Haft für Lehrer verlängert
: Schülerin missbraucht und eigenes Baby vergewaltigt

Ein Kölner Lehrer muss länger ins Gefängnis als bisher gedacht: Er hat eine Schülerin während des Unterrichts missbraucht und sein eigenes Baby vergewaltigt. Es sind nicht seine einzigen Taten.
Von
red/dpa
Köln

Blick auf das Landgericht Köln. Weil er unter anderem eine Schülerin im Unterricht missbraucht und sein eigenes Baby vergewaltigt hat, ist die Haftstrafe gegen einen Kölner Physiklehrer am Landgericht verlängert worden (Symbolfoto)

Rolf Vennenbernd/dpa
  • Haftstrafe für Kölner Physiklehrer erhöht – nun fünf Jahre und drei Monate Haft.
  • BGH korrigierte Schuldspruch, da Taten nicht nur versucht, sondern vollzogen waren.
  • Missbrauch einer 16-Jährigen im Unterricht: per Fernbedienung Sexspielzeug aktiviert.
  • Online-Chats mit Kindern, Druck für Nacktbilder; nicht alle folgten seinen Forderungen.
  • Schwerste Tat nach Geburt seiner Tochter 2022: Vergewaltigung des Babys, Fotos erstellt.

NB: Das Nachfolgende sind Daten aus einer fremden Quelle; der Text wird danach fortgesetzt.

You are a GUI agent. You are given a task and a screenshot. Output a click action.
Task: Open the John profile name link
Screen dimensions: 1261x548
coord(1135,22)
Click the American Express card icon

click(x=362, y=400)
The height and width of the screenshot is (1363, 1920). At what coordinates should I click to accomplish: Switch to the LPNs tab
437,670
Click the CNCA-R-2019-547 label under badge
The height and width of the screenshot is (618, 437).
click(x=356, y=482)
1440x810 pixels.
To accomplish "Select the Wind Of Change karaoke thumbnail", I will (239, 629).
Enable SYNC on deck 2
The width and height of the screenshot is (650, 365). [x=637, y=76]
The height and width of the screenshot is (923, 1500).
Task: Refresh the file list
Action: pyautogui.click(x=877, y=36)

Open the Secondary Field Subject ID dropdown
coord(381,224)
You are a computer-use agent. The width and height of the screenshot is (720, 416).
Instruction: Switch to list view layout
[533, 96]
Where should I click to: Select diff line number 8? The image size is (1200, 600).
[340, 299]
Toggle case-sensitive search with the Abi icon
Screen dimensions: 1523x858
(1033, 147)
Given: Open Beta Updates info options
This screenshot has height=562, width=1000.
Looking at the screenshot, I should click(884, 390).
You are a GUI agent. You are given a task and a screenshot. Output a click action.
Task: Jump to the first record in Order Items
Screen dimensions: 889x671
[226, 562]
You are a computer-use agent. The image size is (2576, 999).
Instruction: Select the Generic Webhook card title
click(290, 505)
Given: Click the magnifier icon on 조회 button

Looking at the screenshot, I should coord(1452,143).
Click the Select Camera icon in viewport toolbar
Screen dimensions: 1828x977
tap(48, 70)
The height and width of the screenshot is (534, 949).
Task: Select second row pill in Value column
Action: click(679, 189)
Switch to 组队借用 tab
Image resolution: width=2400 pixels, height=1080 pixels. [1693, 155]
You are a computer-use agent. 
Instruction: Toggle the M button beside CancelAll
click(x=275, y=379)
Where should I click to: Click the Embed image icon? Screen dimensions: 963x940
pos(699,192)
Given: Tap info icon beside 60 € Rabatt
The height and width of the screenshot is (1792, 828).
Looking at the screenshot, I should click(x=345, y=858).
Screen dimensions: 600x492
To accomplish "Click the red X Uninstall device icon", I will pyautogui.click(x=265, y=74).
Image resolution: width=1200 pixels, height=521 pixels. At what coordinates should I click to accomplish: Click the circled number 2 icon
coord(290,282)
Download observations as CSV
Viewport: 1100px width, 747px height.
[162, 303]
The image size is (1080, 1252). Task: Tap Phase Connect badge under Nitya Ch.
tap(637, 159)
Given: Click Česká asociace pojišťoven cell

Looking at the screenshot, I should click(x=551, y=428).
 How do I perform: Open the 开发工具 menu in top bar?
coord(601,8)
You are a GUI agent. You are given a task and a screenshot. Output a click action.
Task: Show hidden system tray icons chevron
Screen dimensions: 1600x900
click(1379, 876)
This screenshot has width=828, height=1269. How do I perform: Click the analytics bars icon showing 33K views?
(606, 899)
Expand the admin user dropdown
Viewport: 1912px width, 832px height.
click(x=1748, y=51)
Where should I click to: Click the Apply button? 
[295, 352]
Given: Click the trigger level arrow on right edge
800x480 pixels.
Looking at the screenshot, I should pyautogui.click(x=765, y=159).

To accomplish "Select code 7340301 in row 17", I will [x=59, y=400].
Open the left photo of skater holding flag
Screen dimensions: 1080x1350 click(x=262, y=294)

Die Zusammenfassung wurde durch künstliche Intelligenz erstellt.

Weil er unter anderem eine Schülerin im Unterricht missbraucht und sein eigenes Baby vergewaltigt hat, ist die Haftstrafe gegen einen Kölner Physiklehrer am Landgericht verlängert worden. Er muss für fünf Jahre und drei Monate in Haft, wie das Landgericht mitteilte. Zuerst hatte der „Kölner Stadt-Anzeiger“ darüber berichtet.

Die Haftstrafe lag zuvor bei drei Jahren und 10 Monaten und wurde im Dezember 2024 am Kölner Landgericht ausgesprochen, der Bundesgerichtshof hatte jedoch den Schuldspruch korrigiert, weil einzelne Taten lediglich als Versuche gewertet worden waren, tatsächlich aber vollzogen worden sind. Daher kam es zu einer Neuverhandlung, teilte das Landgericht mit.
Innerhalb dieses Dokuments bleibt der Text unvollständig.